例:ServiceNowレポートでState = In StockまたはIn UseのPCをエクスポート。
担当者割り当て、スケジュール設定、従業員への通知。
2. 物理確認:
在庫品(In Stock):倉庫でバーコードスキャン(例:ServiceNowモバイルアプリ)。
非在庫品(In Use/Assigned):従業員の自己申告や現地確認。
例:新入社員のPCをシリアル番号報告。
3. 情報更新:
確認結果に基づき資産レコードを更新。
例:状態(State:In Stock→In Use)、場所(location)、割り当て先(assigned_to)。
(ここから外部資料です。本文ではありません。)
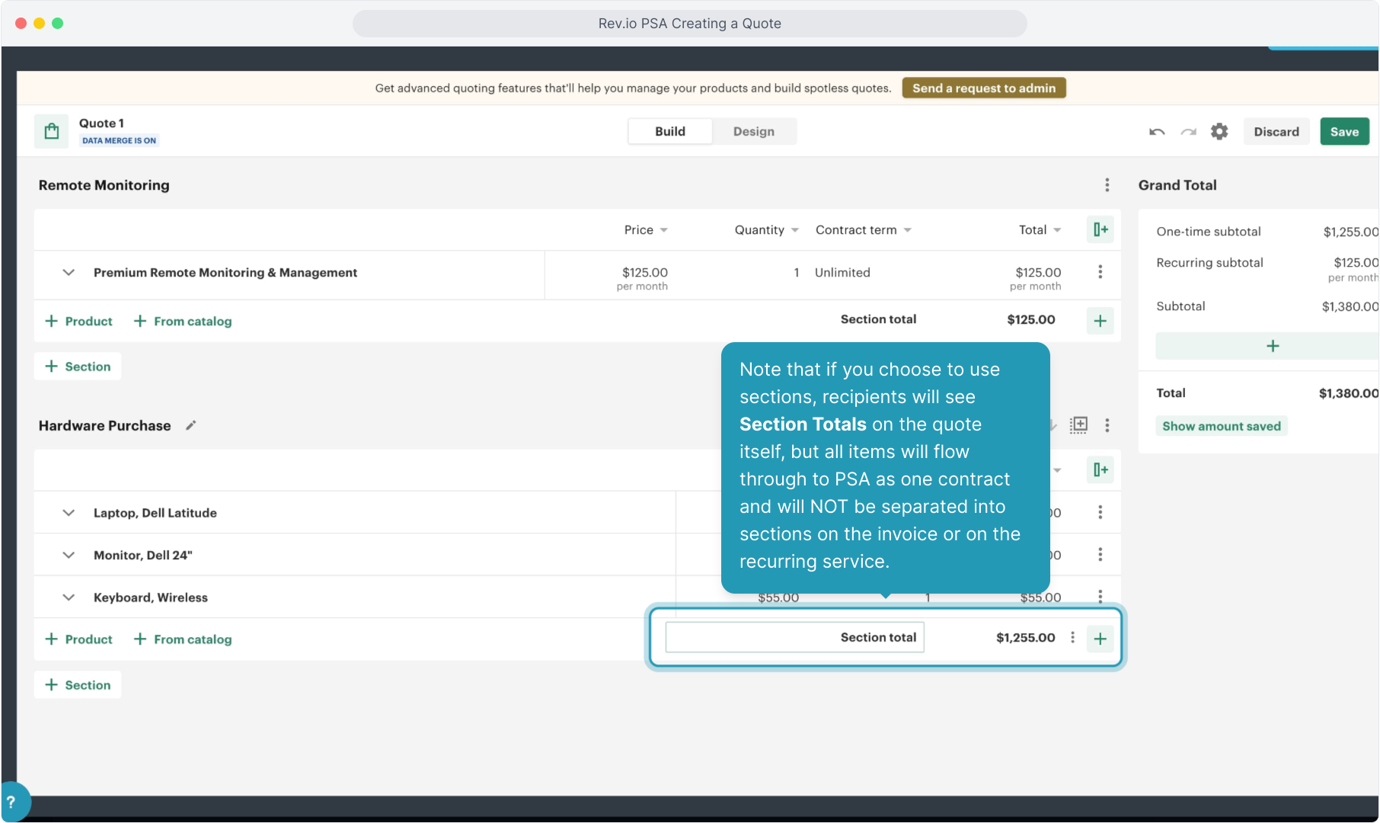Expand Premium Remote Monitoring & Management row
Image resolution: width=1380 pixels, height=823 pixels.
click(69, 273)
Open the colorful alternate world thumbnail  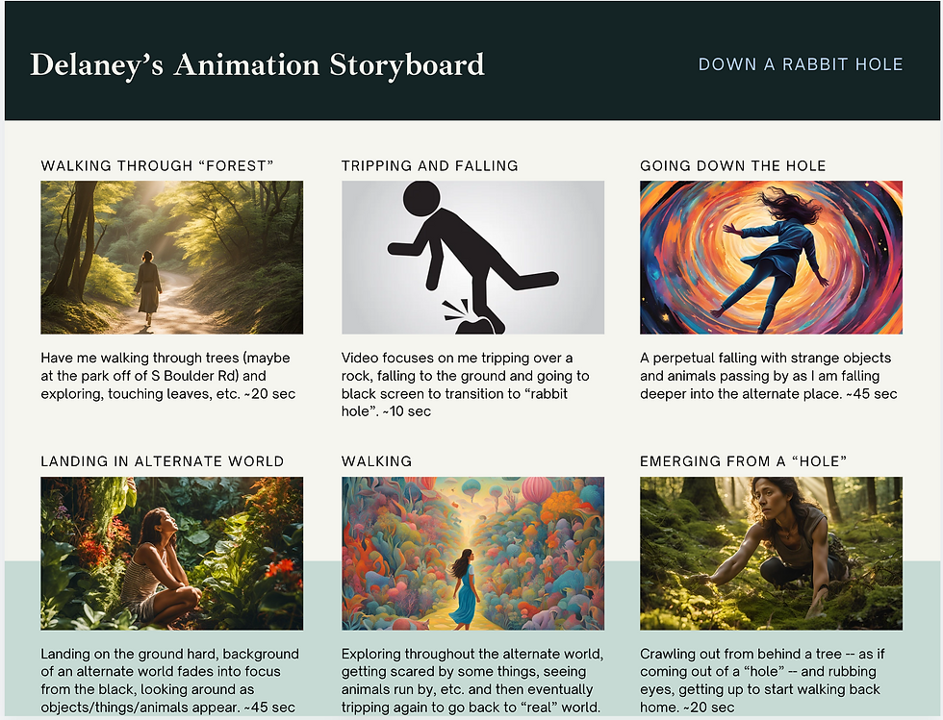[x=472, y=553]
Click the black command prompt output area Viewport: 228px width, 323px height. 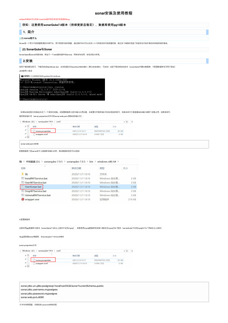click(62, 89)
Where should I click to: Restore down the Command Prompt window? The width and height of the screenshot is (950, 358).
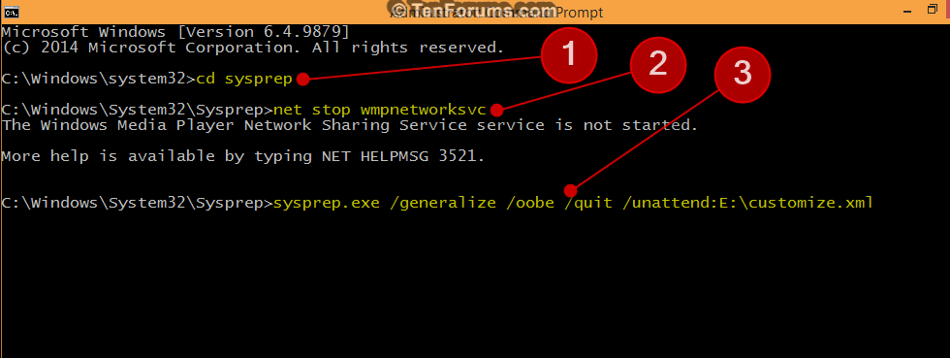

紛失PCをMissingに変更、破損PCをPending Repairに。
4. 検証・レポート:
不一致(例:紛失PC)を特定、調査タスクを生成。
棚卸レポートを作成(例:確認済みPC数、紛失数)。
例:ServiceNowダッシュボードで進捗を可視化。
ServiceNowのAgent アプリ
上記の棚卸業務の一部(実際の資産の物理的な確認と所有者情報の更新、更新情報の反映確認)は、ServiceNowのHAMおよびAgentアプリで標準サポートされています。具体的なデモを以下に記載しています。イメージをつかんでいただけると幸いです。
まとめ
資産の照合から更新まで、モバイルアプリを使用してネイティブに実現できます。実際の業務では、ServiceNowを使用して棚卸資産の選定や資産保持者への通知などを実現できると考えられます。また、日次バッチや月次バッチもスケジュールジョブで実行できます。棚卸の進捗状況をレポート作成することも可能です。より詳細な手順が必要な場合は、タスクを割り当てて指示を記載するか、サーベイ形式で情報を提供することも考慮されます。総じて、このように標準機能を活用して、典型的な業務を半自動または全自動化していくことがServiceNowの強みであり、その目的の一つであるハイパーオートメーション(高度自動化)だと考えています。